Después de unos 10 o 15 minutos, sale alguno de los compañeros de la casa avisando que ya pasó todo. Vuelven a meter sus cosas y yo regreso con las nenas a las que dejo salir de sus jaulas desde la puerta y corren despavoridas a esconderse en mi cuarto. Todo huele al humo que se ve todavía subir de detrás del jardín. Nos juntamos un rato a comentar. Si yo no aviso a los demás, y el incendio se hubiera propagado a nuestra casa, las cosas se hubieran complicado.

Uno de los muchachos vuelve a subirse al techo y le pregunto que cómo está la cosa. “Ven, súbete” me dice. A mí eso de subirse a techos como que no se me da bien, pero entonces me decido y además, saco mi cámara para tomar alguna foto. Cuando me subo al techo es que casi no lo creo. Estuvimos realmente cerca. Si se fijan en el borde inferior de la foto, el techo semi-oxidado pertenece a la casa detrás de la nuestra, que por lo demás, también da la impresión de estar deshabitada; vimos que una parte de la estructura del techo es de, gulp, madera. Esa estructura está justamente a la par del studio de mi vecino. La estructura que se ve al fondo es, creo, el Tavarúa. O sea, ni La Villa ni el Tavarúa se quemaron, para gran felicidad de los beodos, pero para gran amargura mía, porque su música, junto con la del abominable Terra-U, que la pone a un volumen insostenible, perturba mi sueño desde hace dos años.

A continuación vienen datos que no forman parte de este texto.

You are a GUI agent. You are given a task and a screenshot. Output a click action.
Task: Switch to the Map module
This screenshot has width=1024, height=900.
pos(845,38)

Gracias a la veloz y eficiente intervención de los bomberos, el incendio no se propagó a ningún otro establecimiento o casa, y por suerte había agua (o la llevaron en pipas y alcanzó, no sé). Clap, clap, clap para los bomberos en esta ocasión, de plano. Son mis héroes, además de mis gatas que siempre me advierten de peligros.

Ya puestos en el techo pasó algo divertido. Los curiosos estaban apelotonados en la Amargura, justo al frente del incendio (en la foto casi no se miran, pero están en la esquina superior derecha, a la izquierda del edificio blanco). En algún momento, alguien hizo un saludo allá de hola hacia nosotros. Mi vecino contestó. Le pregunto “¿los conocés?”. “No” me dice, “pero saludemos”. Así es que estábamos los 3 montados en el techo haciendo señas con los brazos a los del otro lado que nos vitoreaban y nos hacían señales como de “lo lograron, se salvaron”. Y vaya que contestamos el saludo con euforia.

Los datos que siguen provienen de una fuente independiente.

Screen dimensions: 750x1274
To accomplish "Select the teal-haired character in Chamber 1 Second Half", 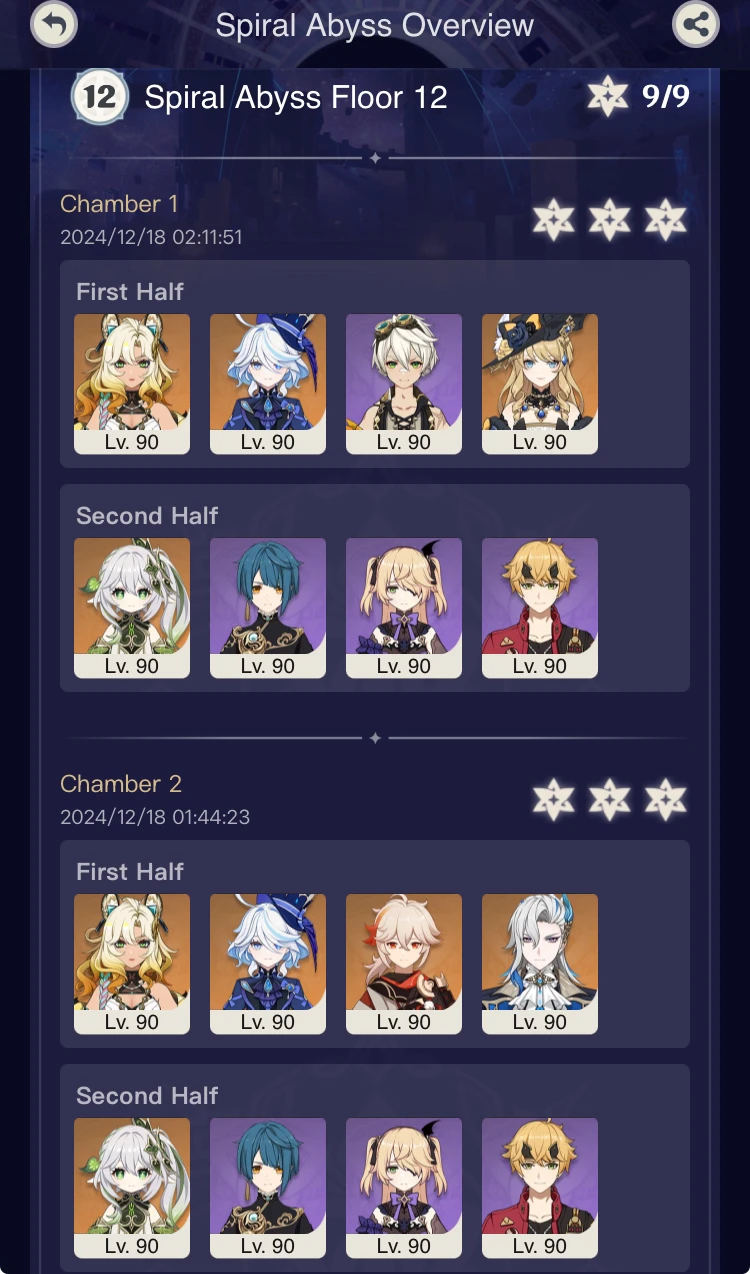I will click(268, 608).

Después de un rato nos bajamos del techo y seguimos comentando entre nosotros, con esa absurda compulsión que tiene uno de recontarse la historia recién vivida una y otra vez. Cómo las gatas me avisaron, la llamada al 911, el otro que creía que llovía mientras hablaba con no sé quién en Brasil y el otro que había salido a decirme no sé qué cuando le digo que hay un incendio y su cara de estupefacción y las gatas a las que literalmente jalé por las patas para meterlas en segundos en sus jaulas y salir volada con ellas y cómo revolví todos los putos CD’s para encontrar el respaldo de mi disco duro y…

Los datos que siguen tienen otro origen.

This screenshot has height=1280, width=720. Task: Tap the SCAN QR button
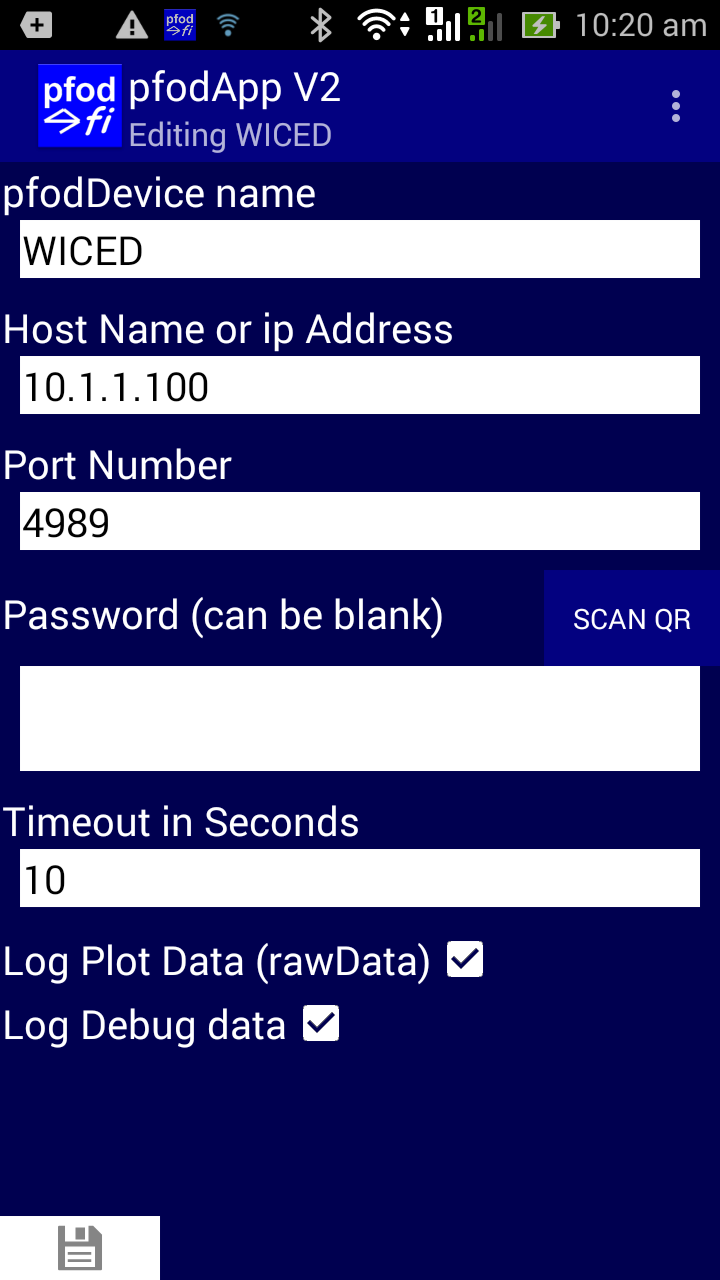(x=632, y=618)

Puesta en el techo de la casa pensé que era una señal para mudarme. He querido hacerlo desde el primer minuto en que entré a vivir acá, porque nunca me dio buena vibra. Contar por qué y cómo llegué es muy largo, pero no tenía otra alternativa en aquel momento. Y no me he mudado por falta de plata.

No logramos salir en el noticiero de la noche, y de hecho no vi a nadie filmando. La verdad es que toda la emergencia duró pocos minutos. Y hasta donde sabemos, no hubo heridos ni víctimas qué lamentar. Quizás estemos en el noticiero de mañana al mediodía, quién sabe.

Y una vez más en mi vida, después de emboscadas, morterazos, amenazas de muerte, persecuciones, fuego cruzado, terremotos, huracanes, accidentes automovilísticos, enfermedades y no sé qué más, digo sin lugar a ninguna duda y aunque no crean y se burlen de mí: Dios me ama, Dios me cuida. Y mis protectores son lo máximo. Gracias y amén.